UN rights chief Volker Turk said that more than 130 opponents of Myanmar’s military regime have been sentenced to death.
Myanmar’s military government is using capital punishment as a tool to crush opposition to its rule and has sentenced more than 130 opponents of the regime to death since February 2021, a senior United Nations official said.
UN High Commissioner for Human Rights Volker Turk said on Friday that at least seven university students were sentenced to death behind closed doors on Wednesday, and there are reports that as many as four more youth activists were also sentenced on Thursday.
Turk called for a suspension of all executions and for Myanmar’s military rulers to place a moratorium on the use of the death penalty.
“The military continues to hold proceedings in secretive courts in violation of basic principles of fair trial and contrary to core judicial guarantees of independence and impartiality,” he said in a statement.
The military had also shown a disdain for regional and international peace efforts “by resorting to use death sentences as a political tool to crush opposition”, the UN chief said.
The Students’ Union of Dagon University in Yangon – the country’s largest city – announced on Thursday that seven university students between the ages of 18 and 24 who were arrested on April 21 had been sentenced to death on Wednesday by a military court in Yangon’s Insein prison.
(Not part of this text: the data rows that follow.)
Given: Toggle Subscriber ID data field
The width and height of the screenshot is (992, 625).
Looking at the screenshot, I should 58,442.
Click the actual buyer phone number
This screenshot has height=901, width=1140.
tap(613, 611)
An executive member of the Dagon University Students’ Union told The Associated Press that the seven were accused of links to an urban armed movement opposed to military rule and were convicted of murder for allegedly taking part in shooting a bank branch manager in April.
About 2,000 people have also been killed since the military seized power and toppled the democratically elected government of Aung San Suu Kyi, said Duwa Lashi La, the head of a parallel civilian government established in opposition to the military regime.
Duwa Lashi La, the acting president of the National Unity Government (NUG), which is comprised of remnants of the administration of deposed leader Aung San Suu Kyi and others, told Reuters on Thursday that the death toll was high but it was “the price we must pay” to resist the military.
The crushing of peaceful protests against military rule has now fuelled a popular armed resistance movement and that, in turn, has increased repression by the military, particularly in rural areas.
In late July, the military hanged four political activists in the country’s first executions in at least 30 years.
The hangings prompted condemnation from Western nations and the Association of Southeast Asian Nations (ASEAN), which has sought to defuse the crisis with a five-point peace plan that the military government has failed to implement.
While Western nations have voiced support for the NUG and sanctioned military commanders and companies, they have stopped short of supplying military aid for the opposition and say that ASEAN is the best placed to resolve the crisis peacefully.